On the flip side, people can be paralyzed by their feelings.  To see someone having a panic attack is like watching someone stuck in their seat on a roller coaster or like a victim in a horror film in terror just before the villain is about to attack.    When someone (whether adult or child) is having an angry tantrum, you cannot get them to do anything else until they have gotten over the emotion.   Emotions can be like G-forces that push someone back against a wall to the point where they cannot move.

One of my favorite shows is Survivorman with Les Stroud.  Again and again throughout his shows, Stroud will talk about staying calm if you are stuck in a survival situation.  Staying calm can mean the difference between life and death.

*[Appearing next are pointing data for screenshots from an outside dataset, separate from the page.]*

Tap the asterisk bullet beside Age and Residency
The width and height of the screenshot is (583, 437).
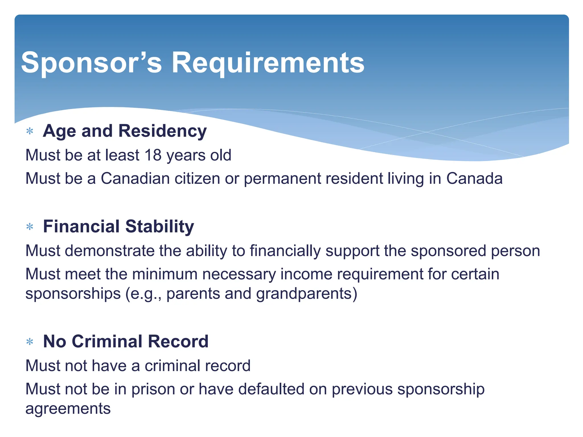(x=30, y=131)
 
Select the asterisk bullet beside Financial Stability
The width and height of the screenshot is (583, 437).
(x=30, y=227)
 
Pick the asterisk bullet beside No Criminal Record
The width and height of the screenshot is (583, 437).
(x=30, y=341)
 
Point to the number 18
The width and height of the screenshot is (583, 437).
(x=153, y=155)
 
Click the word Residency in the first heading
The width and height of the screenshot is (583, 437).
(x=162, y=131)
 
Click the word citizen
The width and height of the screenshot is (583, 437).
(x=197, y=178)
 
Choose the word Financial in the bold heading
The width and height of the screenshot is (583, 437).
(x=81, y=226)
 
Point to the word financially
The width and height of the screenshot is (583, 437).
(x=285, y=251)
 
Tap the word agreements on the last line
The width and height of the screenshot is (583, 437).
(x=68, y=409)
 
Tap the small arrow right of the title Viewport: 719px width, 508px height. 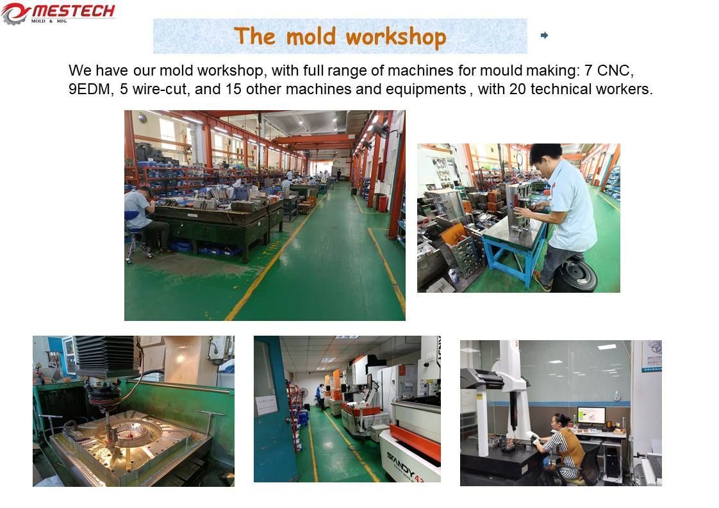pos(544,35)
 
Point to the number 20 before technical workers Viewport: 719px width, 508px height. pos(518,89)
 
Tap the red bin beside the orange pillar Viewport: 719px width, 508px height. pos(382,203)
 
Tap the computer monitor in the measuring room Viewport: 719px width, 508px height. pos(590,416)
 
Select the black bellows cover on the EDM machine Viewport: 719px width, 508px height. pos(106,356)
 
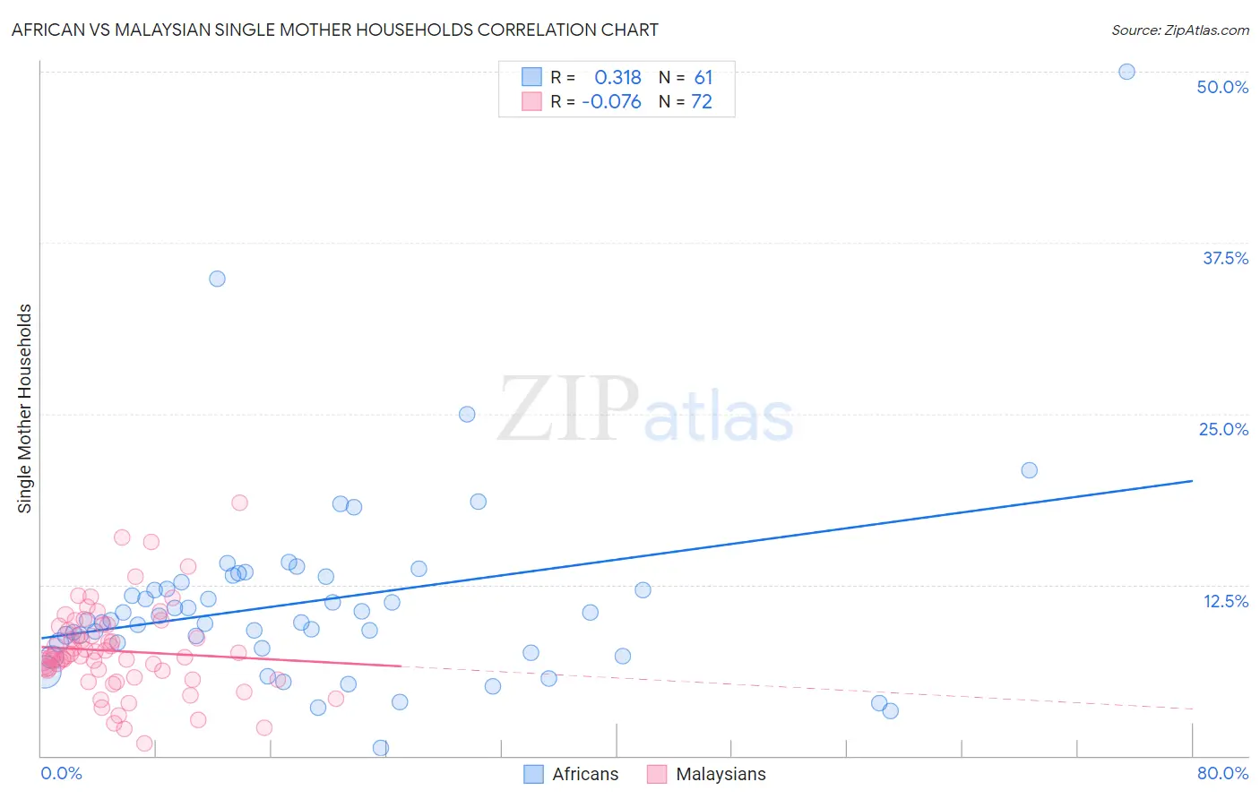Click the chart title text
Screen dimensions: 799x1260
(334, 30)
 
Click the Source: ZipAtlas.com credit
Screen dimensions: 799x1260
(1179, 30)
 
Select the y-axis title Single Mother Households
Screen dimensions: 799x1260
(24, 408)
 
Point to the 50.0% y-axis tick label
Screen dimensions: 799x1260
(1222, 87)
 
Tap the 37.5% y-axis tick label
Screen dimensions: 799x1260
(1225, 258)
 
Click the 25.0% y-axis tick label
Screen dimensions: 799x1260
(1223, 429)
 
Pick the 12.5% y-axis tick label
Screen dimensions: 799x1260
(1225, 601)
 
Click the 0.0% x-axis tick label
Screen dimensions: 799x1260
(61, 773)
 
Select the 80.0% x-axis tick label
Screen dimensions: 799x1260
(1222, 773)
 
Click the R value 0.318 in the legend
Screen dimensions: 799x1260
(617, 77)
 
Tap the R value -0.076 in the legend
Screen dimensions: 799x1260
(611, 102)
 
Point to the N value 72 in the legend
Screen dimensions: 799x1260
(702, 102)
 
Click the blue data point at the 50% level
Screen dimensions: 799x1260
(1126, 72)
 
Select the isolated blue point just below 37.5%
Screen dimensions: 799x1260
(217, 279)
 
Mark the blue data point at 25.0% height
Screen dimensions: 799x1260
(467, 414)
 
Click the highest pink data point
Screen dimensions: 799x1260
(239, 503)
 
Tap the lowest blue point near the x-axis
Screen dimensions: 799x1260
(381, 748)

If you are reading this, you are not likely in the Arboreal Forest of Northern Canada or in the Amazon Jungle or in the swamps of Southern Georgia, but you are probably in an emotional wilderness where the pressures of the holidays are combined with the added emotional stress of the Newtown CT school shooting.   The feelings are powerful and perhaps are making you feel like you are beside yourself and frozen in anger and fear and feel like you are just surviving.  I think when we are stuck in such situations we need courage and calmness because we just cannot stop life as we know it just because of the Connecticut school shooting

Courage

Without looking at a dictionary, courage is essentially going along with the conviction of what the right action is despite the fear and emotion.  It seems to me that courage is romanticized through the movies and TV as big gestures of one hero fighting an army or the hero making a daredevil move for whatever reason.  (My favorites models of courage were John Gage and Roy DeSoto from the TV series Emergency who climbed up in high and dangerous places to rescue people.  John admitted he was scared in a few of the scenes.)  

In our real world, courage is not that exciting or suspenseful.  Courage can be:
  • telling someone no. 
  • walking away when they want to fight you . . . and maybe you might be called chicken by the bully,
  • saying enough is enough to one relative badgering another relative at the family holiday celebration,
  • buying yourself a present because you would like it despite having low-self-esteem telling you otherwise,
  • doing the right thing at your job when others are not,
  • going out to the malls and sending your kids to school despite the fear of what happened in Newtown CT
  • going to that holiday family celebration and trying to patch things up with that estranged relative
  • finding joy at the holiday season in some fashion or form

Courage is based on your context or situation, and it may be going against some crowd or “grain.”  Typically, you do not have courage without some type of conviction where you believe that some value or principle is worth the cost.   Usually the cost is someone calling you a fool—the vast majority of our risks in the world are not ones of life and death.

 One does not always act tough when showing courage.  When you are showing courage it can feel like the wind is blowing in your face at hurricane-force speeds.  Courage does not feel good until after you look back at it from the future.

I hold that there are people of courage everywhere that go on living and doing what is needed because it is the right thing to be doing.  I'm trying to be one of them.

I hope that if you are feeling paralyzed by your feelings that you can find courage to start moving again.  and do something in the spirit of the holidays.